Johnson tweeted that the two sides had struck a “great new deal” and urged U.K. lawmakers to ratify it in a special session being held Saturday—only the first time since 1982 that British lawmakers have been at work on that day.


Juncker and Johnson then stood together at a joint news conference in Brussels to proclaim a deal, tempered by Juncker’s sadness at Britain’s departure. They said there was no need for Britain to request yet another extension to its Oct. 31 departure from the European Union.

Juncker ruled out any new delay, leaving British lawmakers with a simple choice: Deal or no deal.

“If we have a deal, we have a deal and there is no need for a prolongation,” he said.

Johnson had just tweeted the same: “This is a deal which allows us to get Brexit done and leave the EU in two weeks’ time.”

The pound hit a five-month high against the U.S. dollar on news of a Brexit deal, then sunk back as traders heard Johnson’s Northern Irish allies torpedo the party by criticizing the way the deal handles the Irish border.

Johnson needs all the support he can get to push any Brexit deal past the deeply divided Parliament and that knowledge tempered jubilation at the EU summit. The U.K. Parliament already rejected a previous Brexit deal crafted by his predecessor, Theresa May, three times.

On cue, Johnson’s political rivals at home launched a chorus of criticism that leaves the deal’s survival in doubt.
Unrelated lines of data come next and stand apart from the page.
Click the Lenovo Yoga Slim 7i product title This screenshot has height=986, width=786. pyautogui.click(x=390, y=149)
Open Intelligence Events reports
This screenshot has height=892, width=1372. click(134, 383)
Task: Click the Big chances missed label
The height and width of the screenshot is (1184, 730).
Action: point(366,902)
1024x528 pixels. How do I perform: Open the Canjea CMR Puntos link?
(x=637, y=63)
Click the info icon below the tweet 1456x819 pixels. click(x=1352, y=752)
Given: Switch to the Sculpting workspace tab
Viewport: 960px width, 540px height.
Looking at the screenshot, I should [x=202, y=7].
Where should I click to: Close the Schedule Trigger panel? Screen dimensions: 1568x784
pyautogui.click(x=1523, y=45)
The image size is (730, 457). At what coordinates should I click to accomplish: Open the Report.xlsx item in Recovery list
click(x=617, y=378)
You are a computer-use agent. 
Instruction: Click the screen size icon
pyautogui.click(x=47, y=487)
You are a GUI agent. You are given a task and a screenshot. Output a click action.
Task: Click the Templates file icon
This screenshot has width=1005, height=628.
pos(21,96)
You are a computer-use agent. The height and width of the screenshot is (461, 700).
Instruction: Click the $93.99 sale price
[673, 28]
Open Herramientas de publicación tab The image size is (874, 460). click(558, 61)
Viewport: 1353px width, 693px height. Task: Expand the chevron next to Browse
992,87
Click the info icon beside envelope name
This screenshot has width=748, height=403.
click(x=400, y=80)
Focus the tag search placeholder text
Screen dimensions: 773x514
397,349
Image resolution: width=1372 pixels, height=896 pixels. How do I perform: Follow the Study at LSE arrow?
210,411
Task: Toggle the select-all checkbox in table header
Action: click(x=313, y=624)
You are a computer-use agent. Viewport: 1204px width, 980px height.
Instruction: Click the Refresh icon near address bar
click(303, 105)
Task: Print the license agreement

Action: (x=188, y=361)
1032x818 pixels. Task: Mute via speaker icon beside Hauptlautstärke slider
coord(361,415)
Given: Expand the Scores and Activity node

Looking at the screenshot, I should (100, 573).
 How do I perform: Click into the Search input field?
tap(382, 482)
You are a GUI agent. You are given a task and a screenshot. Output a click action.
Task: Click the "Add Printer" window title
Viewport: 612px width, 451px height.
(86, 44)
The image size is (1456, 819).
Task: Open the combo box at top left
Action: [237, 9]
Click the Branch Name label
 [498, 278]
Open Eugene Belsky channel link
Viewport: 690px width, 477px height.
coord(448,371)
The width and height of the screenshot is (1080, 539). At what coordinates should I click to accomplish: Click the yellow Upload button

Labour leader Jeremy Corbyn, Scottish First Minister Nicola Sturgeon and Brexit party leader Nigel Farage all announced they could not back the tentative deal.

“It seems the prime minister has negotiated an even worse deal than Theresa May’s, which was overwhelmingly rejected,” Corbyn said.

EU Brexit negotiator Michel Barnier was sanguine, having been through this scenario before.

“We have this history. That is why my mountaineering temperament keeps me careful and cautious,” said Barnier, who hails from the French Alps and organized the 1992 Olympic Winter Games there.

Barnier was in the room when the leaders called each other and said Johnson “told President Juncker this morning that he believed he was able to get the deal approved,” adding Johnson said he was “confident about his capacity to convince a majority.”

The agreement must still be formally approved by the bloc and ratified by the European Parliament.

The key hurdle to a Brexit deal was finding a way to keep goods and people flowing freely across the border between EU member Ireland and the U.K.’s Northern Ireland after Brexit. That invisible, open border has underpinned the region’s peace accord and allowed the economies of both Ireland and Northern Ireland to grow.

Johnson insists that all of the U.K.—including Northern Ireland—must leave the bloc’s customs union, which would seem to make border checks and tariffs inevitable.

But Barnier said the deal “squares this circle” by leaving Northern Ireland inside the EU single market for goods—so border checks are not needed—and also eliminating customs checks at the Irish border. Instead, customs checks will be carried out and tariffs levied on goods entering Northern Ireland that are destined for the EU.

That effectively means a customs border in the Irish Sea—something the British government long said it would not allow and something Northern Ireland’s Democratic Unionist Party vehemently opposes.

DUP leader Arlene Foster and the party’s parliamentary chief Nigel Dodds said they “could not support what is being suggested on customs and consent issues,” referring to a say the Northern Irish authorities might have in future developments on the border.

The party said their position was unchanged after the announcement of the provisional deal.

But the EU has compromised, too, by allowing Northern Ireland special access to its single market. And the deal gives Northern Ireland a say over the rules, something that was missing from May’s previous rejected agreement. After four years, the Northern Ireland Assembly will vote on whether to continue the arrangement or end it.

Johnson—who took office in July vowing that Britain would finally leave the EU on Oct. 31 with or without a deal—on Wednesday likened Brexit to climbing Mount Everest. He was quoted by a lawmaker as saying “the summit is in sight, but it is shrouded in cloud. But we can get there.”